CIDR notation in Computer Networks - Time & Space Complexity
When working with CIDR notation, it is important to understand how the time to process addresses grows as the network size changes.
We want to know how the number of operations changes when calculating or matching IP addresses using CIDR.
Analyze the time complexity of the following code snippet.
function isInSubnet(ip, cidr) {
const [subnet, prefixLength] = cidr.split('/');
const ipBits = ipToBits(ip);
const subnetBits = ipToBits(subnet);
for (let i = 0; i < Number(prefixLength); i++) {
if (ipBits[i] !== subnetBits[i]) {
return false;
}
}
return true;
}
function ipToBits(ip) {
return ip.split('.').map(octet => parseInt(octet).toString(2).padStart(8, '0')).join('');
}
This code checks if an IP address belongs to a subnet defined by CIDR notation by comparing bits up to the prefix length.
- Primary operation: Loop comparing bits of IP and subnet up to prefix length.
- How many times: The loop runs once for each bit in the prefix length (usually between 0 and 32 for IPv4).
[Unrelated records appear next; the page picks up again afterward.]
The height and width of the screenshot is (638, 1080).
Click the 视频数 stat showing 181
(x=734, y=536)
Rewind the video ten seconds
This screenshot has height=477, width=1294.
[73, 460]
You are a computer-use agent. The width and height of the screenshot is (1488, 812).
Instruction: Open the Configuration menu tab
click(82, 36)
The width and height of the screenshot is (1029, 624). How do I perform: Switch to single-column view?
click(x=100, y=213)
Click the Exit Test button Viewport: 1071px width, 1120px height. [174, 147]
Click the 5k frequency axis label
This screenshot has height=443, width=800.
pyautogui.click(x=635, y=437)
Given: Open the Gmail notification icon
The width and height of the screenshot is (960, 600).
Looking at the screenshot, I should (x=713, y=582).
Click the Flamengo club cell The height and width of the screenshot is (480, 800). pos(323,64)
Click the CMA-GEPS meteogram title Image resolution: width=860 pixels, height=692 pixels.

The number of operations grows directly with the prefix length, which is the number of bits to compare.
| Input Size (prefix length) | Approx. Operations (bit comparisons) |
|---|---|
| 8 | 8 |
| 16 | 16 |
| 24 | 24 |
Pattern observation: The time grows linearly as the prefix length increases.
Time Complexity: O(n)
This means the time to check if an IP is in a CIDR subnet grows in a straight line with the number of bits compared.
[X] Wrong: "Checking if an IP is in a CIDR subnet takes the same time regardless of prefix length."
[OK] Correct: The code compares each bit up to the prefix length, so longer prefixes mean more comparisons and more time.
Understanding how CIDR matching scales helps you explain network filtering and routing decisions clearly and confidently.
"What if we changed the code to compare bytes instead of bits? How would the time complexity change?"